TVA films Fils d’une junkie, Malony (Rod Paradot) a sombré dans la délinquance à l’adolescence. Un éducateur et une juge pour enfants proche de la retraite mettront tout en œuvre pour l’aider à s’en sortir.

Emmanuelle Bercot raconte La tête haute, projet de longue haleine centré sur un ado délinquant incarné par la révélation Rod Paradot.

Après Polisse dont vous étiez coscénariste avec Maïwenn, la jeunesse en danger est au cœur de votre nouveau film. Pourquoi cette thématique vous fascine-t-elle tant?
La tête haute vient de loin, de l’enfance. J’ai un oncle éducateur et, à huit ou neuf ans, je me suis retrouvée dans un camp avec des délinquants. C’était la première fois que je voyais des gamins aussi fracassés, et j’ai réalisé à quel point on n’était pas égaux devant l’éducation qu’on recevait. En tant que petite fille bien élevée, j’étais aussi fascinée par ces gamins rebelles et insolents.

Art La tête haute Emmanuelle BercotVous avez filmé dans un vrai centre?
Oui, mais avec des acteurs.
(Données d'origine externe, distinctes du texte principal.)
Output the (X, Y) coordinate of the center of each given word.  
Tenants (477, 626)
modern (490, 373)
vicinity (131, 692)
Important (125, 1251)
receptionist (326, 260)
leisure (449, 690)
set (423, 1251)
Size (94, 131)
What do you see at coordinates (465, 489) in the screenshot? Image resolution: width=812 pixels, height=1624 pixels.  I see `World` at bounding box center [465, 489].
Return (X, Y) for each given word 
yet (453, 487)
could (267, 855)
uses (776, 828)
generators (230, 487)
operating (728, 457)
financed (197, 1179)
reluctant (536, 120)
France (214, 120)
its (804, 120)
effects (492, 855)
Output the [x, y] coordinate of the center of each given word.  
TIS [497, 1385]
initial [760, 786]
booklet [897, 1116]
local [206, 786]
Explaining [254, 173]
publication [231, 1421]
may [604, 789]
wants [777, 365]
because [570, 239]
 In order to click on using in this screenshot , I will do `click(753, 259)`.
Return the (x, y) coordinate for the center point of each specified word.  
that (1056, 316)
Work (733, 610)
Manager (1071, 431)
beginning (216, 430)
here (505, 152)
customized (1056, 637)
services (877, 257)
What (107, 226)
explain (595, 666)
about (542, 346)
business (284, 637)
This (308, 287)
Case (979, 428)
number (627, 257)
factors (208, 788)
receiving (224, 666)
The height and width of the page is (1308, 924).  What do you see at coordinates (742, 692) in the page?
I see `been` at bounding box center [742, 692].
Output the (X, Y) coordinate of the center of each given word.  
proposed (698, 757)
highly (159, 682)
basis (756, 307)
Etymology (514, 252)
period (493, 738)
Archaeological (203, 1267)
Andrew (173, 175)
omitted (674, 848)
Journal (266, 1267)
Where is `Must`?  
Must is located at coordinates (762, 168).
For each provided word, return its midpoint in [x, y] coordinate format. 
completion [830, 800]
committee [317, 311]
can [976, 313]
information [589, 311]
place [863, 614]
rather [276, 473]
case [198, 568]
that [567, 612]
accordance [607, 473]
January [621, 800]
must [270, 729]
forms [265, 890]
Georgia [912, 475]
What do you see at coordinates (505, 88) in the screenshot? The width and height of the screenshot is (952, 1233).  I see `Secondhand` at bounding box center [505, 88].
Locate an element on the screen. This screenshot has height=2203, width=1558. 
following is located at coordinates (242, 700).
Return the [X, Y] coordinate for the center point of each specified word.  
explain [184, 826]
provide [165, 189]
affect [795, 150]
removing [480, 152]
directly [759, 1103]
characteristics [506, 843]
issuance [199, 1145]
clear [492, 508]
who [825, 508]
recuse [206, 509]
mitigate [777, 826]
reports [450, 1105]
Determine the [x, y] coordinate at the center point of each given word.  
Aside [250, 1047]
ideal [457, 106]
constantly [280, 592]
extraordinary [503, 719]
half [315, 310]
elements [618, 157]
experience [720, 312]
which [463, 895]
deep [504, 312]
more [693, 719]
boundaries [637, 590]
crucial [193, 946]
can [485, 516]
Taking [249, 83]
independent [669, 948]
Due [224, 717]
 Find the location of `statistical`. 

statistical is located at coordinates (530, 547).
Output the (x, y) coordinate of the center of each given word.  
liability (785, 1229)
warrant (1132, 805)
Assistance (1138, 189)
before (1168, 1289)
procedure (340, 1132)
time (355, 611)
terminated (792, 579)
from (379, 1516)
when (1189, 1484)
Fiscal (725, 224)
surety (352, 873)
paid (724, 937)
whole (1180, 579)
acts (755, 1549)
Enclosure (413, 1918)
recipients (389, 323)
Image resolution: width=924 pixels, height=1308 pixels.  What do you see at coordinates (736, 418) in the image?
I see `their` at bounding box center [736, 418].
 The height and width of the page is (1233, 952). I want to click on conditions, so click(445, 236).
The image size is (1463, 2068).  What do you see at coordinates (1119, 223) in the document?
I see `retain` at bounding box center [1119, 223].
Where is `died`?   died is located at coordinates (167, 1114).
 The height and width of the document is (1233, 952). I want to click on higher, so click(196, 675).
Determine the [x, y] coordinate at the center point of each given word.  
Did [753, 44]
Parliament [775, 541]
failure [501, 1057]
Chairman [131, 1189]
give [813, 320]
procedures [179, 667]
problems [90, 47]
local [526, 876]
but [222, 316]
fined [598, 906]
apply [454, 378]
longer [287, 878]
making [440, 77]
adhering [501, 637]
Il est interdit de filmer les mineurs délinquants pour respecter le droit à l’oubli, en vue d’une réinsertion.

Vous avez commencé à travailler sur ce film il y a plusieurs années déjà…
J’ai fait un gros travail d’enquête. C’est mon scénario le plus abouti à ce jour. J’ai passé du temps avec des éducateurs, dans les centres, et j’ai passé des semaines à observer des audiences avec les familles et les enfants.

Vous faire accepter a-t-il été difficile?
Pas du tout. Même Catherine Deneuve a fait un stage au tribunal et sa notoriété n’a posé aucun problème. Lors de ces échanges qui sont très forts, les gens ne font attention à rien d’autre qu’au juge.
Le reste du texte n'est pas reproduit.